>>>
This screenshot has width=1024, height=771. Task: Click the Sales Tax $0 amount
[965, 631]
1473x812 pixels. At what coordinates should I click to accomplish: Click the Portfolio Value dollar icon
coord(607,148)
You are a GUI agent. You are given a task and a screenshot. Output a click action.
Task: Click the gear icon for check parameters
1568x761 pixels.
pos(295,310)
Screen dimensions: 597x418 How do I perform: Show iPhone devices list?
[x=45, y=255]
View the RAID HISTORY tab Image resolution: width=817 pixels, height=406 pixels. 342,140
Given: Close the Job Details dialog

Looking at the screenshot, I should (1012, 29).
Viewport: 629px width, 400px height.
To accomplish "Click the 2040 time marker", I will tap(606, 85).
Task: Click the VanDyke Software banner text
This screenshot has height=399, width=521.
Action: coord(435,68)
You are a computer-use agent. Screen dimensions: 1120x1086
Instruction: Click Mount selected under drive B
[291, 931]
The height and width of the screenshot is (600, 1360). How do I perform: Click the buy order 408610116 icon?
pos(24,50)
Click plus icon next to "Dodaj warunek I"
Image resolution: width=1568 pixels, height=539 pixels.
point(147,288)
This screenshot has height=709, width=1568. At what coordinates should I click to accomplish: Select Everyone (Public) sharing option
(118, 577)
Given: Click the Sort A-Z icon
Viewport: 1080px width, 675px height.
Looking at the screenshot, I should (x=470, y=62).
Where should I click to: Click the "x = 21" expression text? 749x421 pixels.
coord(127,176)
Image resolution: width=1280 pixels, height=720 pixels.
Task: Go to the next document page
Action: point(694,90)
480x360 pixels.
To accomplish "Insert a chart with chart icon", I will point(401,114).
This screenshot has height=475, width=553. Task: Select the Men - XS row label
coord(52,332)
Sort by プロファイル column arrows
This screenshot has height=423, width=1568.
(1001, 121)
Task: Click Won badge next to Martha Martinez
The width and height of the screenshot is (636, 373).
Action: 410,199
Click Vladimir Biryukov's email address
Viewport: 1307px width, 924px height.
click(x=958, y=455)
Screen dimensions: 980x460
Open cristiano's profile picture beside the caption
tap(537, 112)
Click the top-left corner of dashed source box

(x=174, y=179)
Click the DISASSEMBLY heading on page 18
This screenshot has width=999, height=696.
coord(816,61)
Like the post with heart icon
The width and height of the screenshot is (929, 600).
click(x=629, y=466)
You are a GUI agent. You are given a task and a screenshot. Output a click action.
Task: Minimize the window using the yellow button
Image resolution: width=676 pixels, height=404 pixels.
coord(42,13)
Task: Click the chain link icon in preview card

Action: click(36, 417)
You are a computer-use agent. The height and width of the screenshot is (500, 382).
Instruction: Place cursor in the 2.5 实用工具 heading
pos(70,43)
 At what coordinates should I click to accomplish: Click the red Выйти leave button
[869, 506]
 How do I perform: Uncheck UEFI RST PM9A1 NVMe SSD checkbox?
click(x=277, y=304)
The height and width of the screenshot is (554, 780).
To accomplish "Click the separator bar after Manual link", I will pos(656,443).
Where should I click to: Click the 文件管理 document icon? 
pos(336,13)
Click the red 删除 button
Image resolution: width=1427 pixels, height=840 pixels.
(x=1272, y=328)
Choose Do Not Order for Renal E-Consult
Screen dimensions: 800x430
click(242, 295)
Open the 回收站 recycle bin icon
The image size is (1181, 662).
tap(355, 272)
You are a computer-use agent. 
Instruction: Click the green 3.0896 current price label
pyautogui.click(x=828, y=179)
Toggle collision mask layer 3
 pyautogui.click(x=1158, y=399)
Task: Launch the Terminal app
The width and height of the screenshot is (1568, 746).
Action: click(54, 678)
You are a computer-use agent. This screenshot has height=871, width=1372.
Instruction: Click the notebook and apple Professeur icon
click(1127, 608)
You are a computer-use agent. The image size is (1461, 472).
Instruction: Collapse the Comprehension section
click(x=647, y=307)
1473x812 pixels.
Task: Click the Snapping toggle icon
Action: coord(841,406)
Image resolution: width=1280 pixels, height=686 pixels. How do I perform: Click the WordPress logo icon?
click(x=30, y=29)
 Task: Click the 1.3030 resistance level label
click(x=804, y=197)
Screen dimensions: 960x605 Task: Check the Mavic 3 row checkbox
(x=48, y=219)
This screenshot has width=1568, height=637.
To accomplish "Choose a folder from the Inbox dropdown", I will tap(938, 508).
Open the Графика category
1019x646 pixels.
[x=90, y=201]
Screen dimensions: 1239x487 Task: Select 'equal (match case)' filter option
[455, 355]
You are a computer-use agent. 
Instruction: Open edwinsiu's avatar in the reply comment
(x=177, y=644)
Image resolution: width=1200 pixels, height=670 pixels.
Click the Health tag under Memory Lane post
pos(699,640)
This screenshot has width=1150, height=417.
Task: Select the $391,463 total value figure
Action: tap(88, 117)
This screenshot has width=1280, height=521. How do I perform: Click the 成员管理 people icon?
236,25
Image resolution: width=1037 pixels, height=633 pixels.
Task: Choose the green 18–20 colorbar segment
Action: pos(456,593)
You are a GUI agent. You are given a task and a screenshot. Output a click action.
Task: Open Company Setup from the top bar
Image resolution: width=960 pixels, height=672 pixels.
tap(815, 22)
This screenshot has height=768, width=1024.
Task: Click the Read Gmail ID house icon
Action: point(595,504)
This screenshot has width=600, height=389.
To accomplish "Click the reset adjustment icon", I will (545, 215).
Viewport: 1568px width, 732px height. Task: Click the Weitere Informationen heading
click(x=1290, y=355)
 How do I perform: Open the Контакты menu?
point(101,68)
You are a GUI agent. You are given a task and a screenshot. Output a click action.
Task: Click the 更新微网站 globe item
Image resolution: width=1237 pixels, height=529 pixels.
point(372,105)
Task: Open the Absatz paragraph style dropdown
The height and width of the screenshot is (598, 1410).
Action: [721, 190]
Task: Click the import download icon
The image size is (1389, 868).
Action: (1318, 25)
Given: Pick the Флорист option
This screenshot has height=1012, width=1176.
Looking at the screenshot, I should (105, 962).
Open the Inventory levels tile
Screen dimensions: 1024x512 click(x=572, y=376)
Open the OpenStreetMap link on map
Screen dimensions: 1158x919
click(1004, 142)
<<<
*WORK INSTRUCTIONS*: Using the entries shown above, reproduce verbatim the lines from the line bearing "1473x812 pixels. At" to the line bearing "Screen dimensions: 980x460", inclusive.

*TASK SOLUTION*:
1473x812 pixels. At what coordinates should I click to accomplish: Click the Portfolio Value dollar icon
coord(607,148)
You are a GUI agent. You are given a task and a screenshot. Output a click action.
Task: Click the gear icon for check parameters
1568x761 pixels.
pos(295,310)
Screen dimensions: 597x418 How do I perform: Show iPhone devices list?
[x=45, y=255]
View the RAID HISTORY tab Image resolution: width=817 pixels, height=406 pixels. 342,140
Given: Close the Job Details dialog

Looking at the screenshot, I should (1012, 29).
Viewport: 629px width, 400px height.
To accomplish "Click the 2040 time marker", I will tap(606, 85).
Task: Click the VanDyke Software banner text
This screenshot has height=399, width=521.
Action: coord(435,68)
You are a computer-use agent. Screen dimensions: 1120x1086
Instruction: Click Mount selected under drive B
[291, 931]
The height and width of the screenshot is (600, 1360). How do I perform: Click the buy order 408610116 icon?
pos(24,50)
Click plus icon next to "Dodaj warunek I"
Image resolution: width=1568 pixels, height=539 pixels.
point(147,288)
This screenshot has height=709, width=1568. At what coordinates should I click to accomplish: Select Everyone (Public) sharing option
(118, 577)
Given: Click the Sort A-Z icon
Viewport: 1080px width, 675px height.
Looking at the screenshot, I should (x=470, y=62).
Where should I click to: Click the "x = 21" expression text? 749x421 pixels.
coord(127,176)
Image resolution: width=1280 pixels, height=720 pixels.
Task: Go to the next document page
Action: point(694,90)
480x360 pixels.
To accomplish "Insert a chart with chart icon", I will point(401,114).
This screenshot has height=475, width=553. Task: Select the Men - XS row label
coord(52,332)
Sort by プロファイル column arrows
This screenshot has height=423, width=1568.
(1001, 121)
Task: Click Won badge next to Martha Martinez
The width and height of the screenshot is (636, 373).
Action: 410,199
Click Vladimir Biryukov's email address
Viewport: 1307px width, 924px height.
click(x=958, y=455)
Screen dimensions: 980x460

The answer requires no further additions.